▶ _TASK STATEMENT_: Word-for-word transcription is needed for all of the entries.

(Stored data)
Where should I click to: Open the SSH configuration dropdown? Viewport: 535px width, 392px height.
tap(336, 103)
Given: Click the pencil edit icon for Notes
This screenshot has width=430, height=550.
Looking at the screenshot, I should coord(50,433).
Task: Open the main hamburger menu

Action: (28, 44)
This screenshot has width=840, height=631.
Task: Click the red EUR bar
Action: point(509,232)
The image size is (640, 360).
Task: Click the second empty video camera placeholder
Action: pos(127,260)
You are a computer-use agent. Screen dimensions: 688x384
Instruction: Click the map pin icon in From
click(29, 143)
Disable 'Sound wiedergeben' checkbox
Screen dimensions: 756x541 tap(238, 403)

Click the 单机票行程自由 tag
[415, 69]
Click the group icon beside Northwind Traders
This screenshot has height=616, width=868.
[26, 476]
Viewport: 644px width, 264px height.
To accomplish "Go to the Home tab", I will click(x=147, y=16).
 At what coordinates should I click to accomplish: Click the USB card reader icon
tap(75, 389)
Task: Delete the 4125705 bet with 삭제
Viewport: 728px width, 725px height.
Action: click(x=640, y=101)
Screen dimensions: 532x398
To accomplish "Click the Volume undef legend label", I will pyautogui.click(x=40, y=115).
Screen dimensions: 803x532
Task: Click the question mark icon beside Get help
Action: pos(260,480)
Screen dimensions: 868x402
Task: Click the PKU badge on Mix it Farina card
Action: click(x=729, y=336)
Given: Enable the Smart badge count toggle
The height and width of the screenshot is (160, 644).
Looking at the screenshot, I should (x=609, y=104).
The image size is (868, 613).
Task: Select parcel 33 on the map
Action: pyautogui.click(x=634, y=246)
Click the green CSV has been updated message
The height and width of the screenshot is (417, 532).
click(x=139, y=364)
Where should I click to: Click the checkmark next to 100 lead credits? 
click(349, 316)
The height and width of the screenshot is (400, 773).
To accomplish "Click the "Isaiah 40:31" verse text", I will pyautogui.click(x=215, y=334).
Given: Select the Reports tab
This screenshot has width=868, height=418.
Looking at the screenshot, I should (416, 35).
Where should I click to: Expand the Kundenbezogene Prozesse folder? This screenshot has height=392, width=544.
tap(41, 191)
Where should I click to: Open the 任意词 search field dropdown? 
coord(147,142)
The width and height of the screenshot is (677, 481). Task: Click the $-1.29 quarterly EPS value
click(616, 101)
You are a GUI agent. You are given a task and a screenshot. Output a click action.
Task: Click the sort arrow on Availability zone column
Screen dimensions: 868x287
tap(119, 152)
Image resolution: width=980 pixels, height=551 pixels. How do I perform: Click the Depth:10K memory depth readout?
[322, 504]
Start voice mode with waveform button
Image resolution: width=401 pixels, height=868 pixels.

▶ _ANSWER BELOW_:
Where should I click to: Open the SSH configuration dropdown? Viewport: 535px width, 392px height.
tap(336, 103)
Given: Click the pencil edit icon for Notes
This screenshot has width=430, height=550.
Looking at the screenshot, I should coord(50,433).
Task: Open the main hamburger menu

Action: (28, 44)
This screenshot has width=840, height=631.
Task: Click the red EUR bar
Action: point(509,232)
The image size is (640, 360).
Task: Click the second empty video camera placeholder
Action: pos(127,260)
You are a computer-use agent. Screen dimensions: 688x384
Instruction: Click the map pin icon in From
click(29, 143)
Disable 'Sound wiedergeben' checkbox
Screen dimensions: 756x541 tap(238, 403)

Click the 单机票行程自由 tag
[415, 69]
Click the group icon beside Northwind Traders
This screenshot has height=616, width=868.
[26, 476]
Viewport: 644px width, 264px height.
To accomplish "Go to the Home tab", I will click(x=147, y=16).
 At what coordinates should I click to accomplish: Click the USB card reader icon
tap(75, 389)
Task: Delete the 4125705 bet with 삭제
Viewport: 728px width, 725px height.
Action: click(x=640, y=101)
Screen dimensions: 532x398
To accomplish "Click the Volume undef legend label", I will pyautogui.click(x=40, y=115).
Screen dimensions: 803x532
Task: Click the question mark icon beside Get help
Action: pos(260,480)
Screen dimensions: 868x402
Task: Click the PKU badge on Mix it Farina card
Action: click(x=729, y=336)
Given: Enable the Smart badge count toggle
The height and width of the screenshot is (160, 644).
Looking at the screenshot, I should (x=609, y=104).
The image size is (868, 613).
Task: Select parcel 33 on the map
Action: pyautogui.click(x=634, y=246)
Click the green CSV has been updated message
The height and width of the screenshot is (417, 532).
click(x=139, y=364)
Where should I click to: Click the checkmark next to 100 lead credits? 
click(349, 316)
The height and width of the screenshot is (400, 773).
To accomplish "Click the "Isaiah 40:31" verse text", I will pyautogui.click(x=215, y=334).
Given: Select the Reports tab
This screenshot has width=868, height=418.
Looking at the screenshot, I should (416, 35).
Where should I click to: Expand the Kundenbezogene Prozesse folder? This screenshot has height=392, width=544.
tap(41, 191)
Where should I click to: Open the 任意词 search field dropdown? 
coord(147,142)
The width and height of the screenshot is (677, 481). Task: Click the $-1.29 quarterly EPS value
click(616, 101)
You are a GUI agent. You are given a task and a screenshot. Output a click action.
Task: Click the sort arrow on Availability zone column
Screen dimensions: 868x287
tap(119, 152)
Image resolution: width=980 pixels, height=551 pixels. How do I perform: Click the Depth:10K memory depth readout?
[322, 504]
Start voice mode with waveform button
Image resolution: width=401 pixels, height=868 pixels.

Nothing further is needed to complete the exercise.